--- Data excerpts Enclosed Below ---

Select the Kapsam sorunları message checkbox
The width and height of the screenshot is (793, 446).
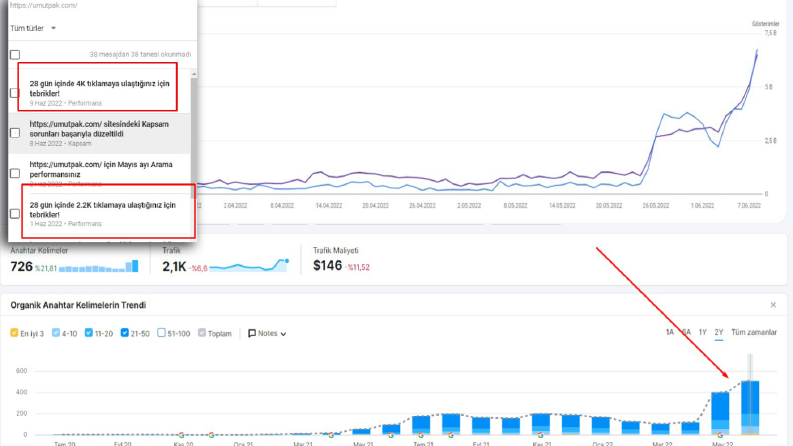coord(15,133)
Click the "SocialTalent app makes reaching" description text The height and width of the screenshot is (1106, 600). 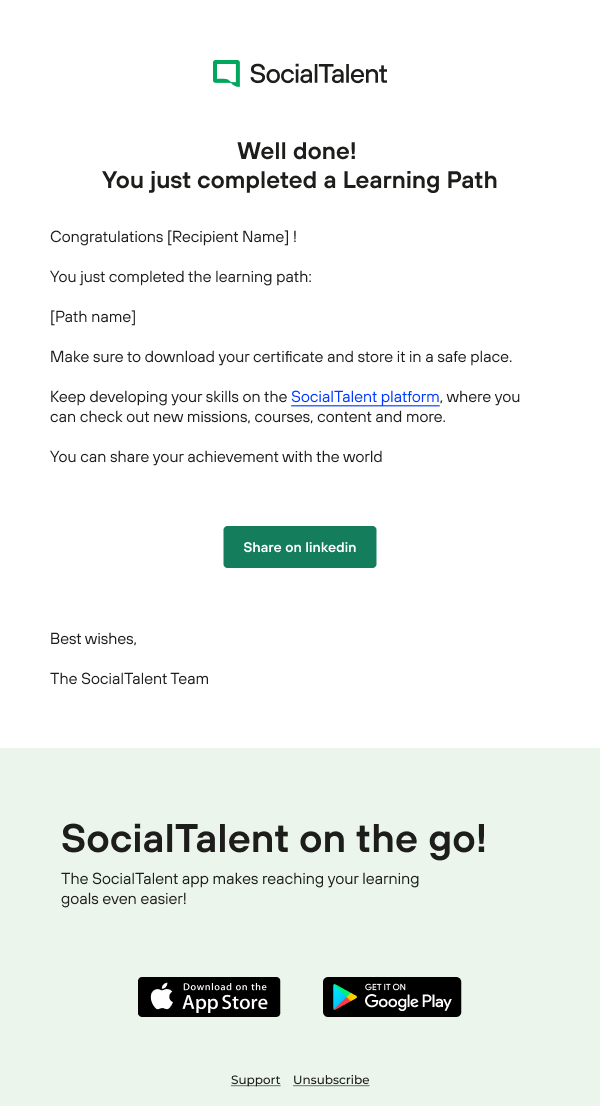pos(240,880)
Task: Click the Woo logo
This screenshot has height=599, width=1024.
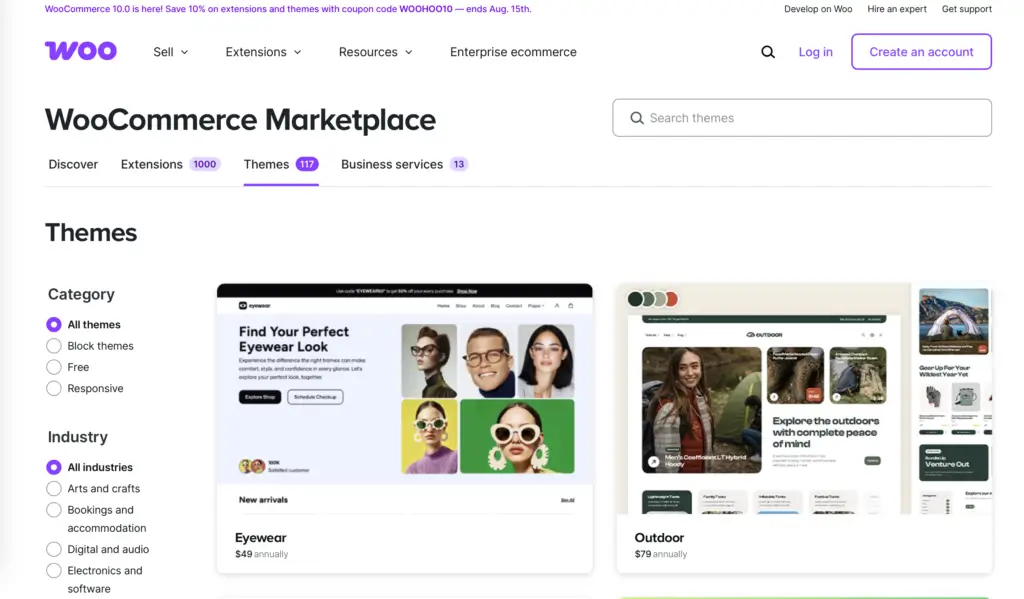Action: (x=80, y=50)
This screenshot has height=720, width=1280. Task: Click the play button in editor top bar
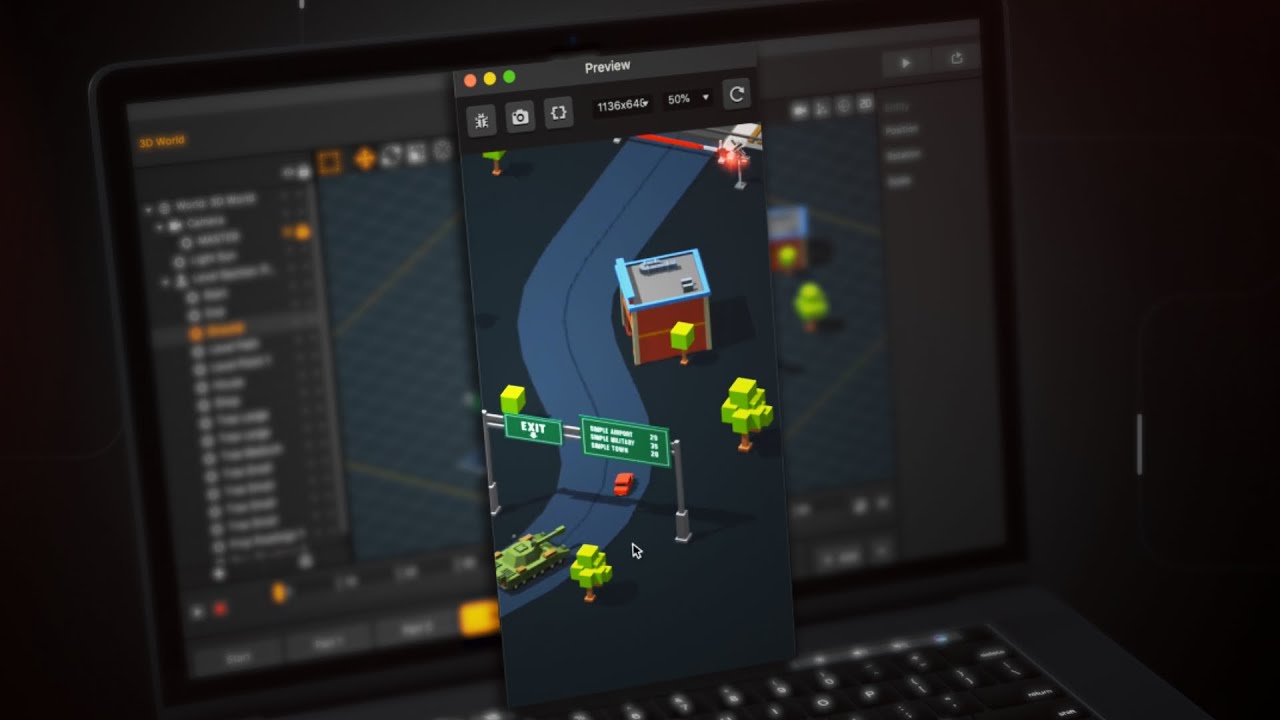pyautogui.click(x=905, y=62)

--- End of Enclosed Data excerpts ---

(Description of the task) Retype the lines exactly as they appear, beginning with the line that contains "Task: Click the Woo logo" and ending with the final line of the entries, and omit the pictures.

(Reply to the task)
Task: Click the Woo logo
This screenshot has height=599, width=1024.
Action: (x=80, y=50)
This screenshot has height=720, width=1280. Task: Click the play button in editor top bar
pyautogui.click(x=905, y=62)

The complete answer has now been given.